▶ **Task description**:
Return every line of the records that includes the string "agent".

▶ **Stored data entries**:
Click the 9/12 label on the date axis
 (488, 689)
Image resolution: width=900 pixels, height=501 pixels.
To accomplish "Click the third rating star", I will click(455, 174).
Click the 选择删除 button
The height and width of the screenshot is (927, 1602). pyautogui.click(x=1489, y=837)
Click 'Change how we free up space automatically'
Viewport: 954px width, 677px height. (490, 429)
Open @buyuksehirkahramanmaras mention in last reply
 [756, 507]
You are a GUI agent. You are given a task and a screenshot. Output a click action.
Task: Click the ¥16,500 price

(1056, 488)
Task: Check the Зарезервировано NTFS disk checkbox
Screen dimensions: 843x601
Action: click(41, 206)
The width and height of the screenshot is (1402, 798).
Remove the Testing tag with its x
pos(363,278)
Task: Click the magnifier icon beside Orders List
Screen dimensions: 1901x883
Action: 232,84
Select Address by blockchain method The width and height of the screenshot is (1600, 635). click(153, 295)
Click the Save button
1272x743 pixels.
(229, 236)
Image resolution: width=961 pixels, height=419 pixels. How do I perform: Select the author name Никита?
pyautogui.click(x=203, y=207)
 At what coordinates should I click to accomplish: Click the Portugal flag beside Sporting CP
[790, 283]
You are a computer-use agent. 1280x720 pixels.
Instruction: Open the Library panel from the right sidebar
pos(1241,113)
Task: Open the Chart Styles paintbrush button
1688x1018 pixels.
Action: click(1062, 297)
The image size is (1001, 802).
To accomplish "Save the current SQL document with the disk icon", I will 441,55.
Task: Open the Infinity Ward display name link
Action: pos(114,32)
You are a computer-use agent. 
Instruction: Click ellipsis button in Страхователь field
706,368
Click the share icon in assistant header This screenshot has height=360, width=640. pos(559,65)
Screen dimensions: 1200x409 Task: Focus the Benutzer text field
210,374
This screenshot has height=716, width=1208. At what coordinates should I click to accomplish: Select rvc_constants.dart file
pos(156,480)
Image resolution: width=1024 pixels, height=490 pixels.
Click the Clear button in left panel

▶ **Result of this task**:
You are a GUI agent. You are given a task and a screenshot. Output a click action.
You are a computer-use agent. 1280x720 pixels.
You are a computer-use agent. 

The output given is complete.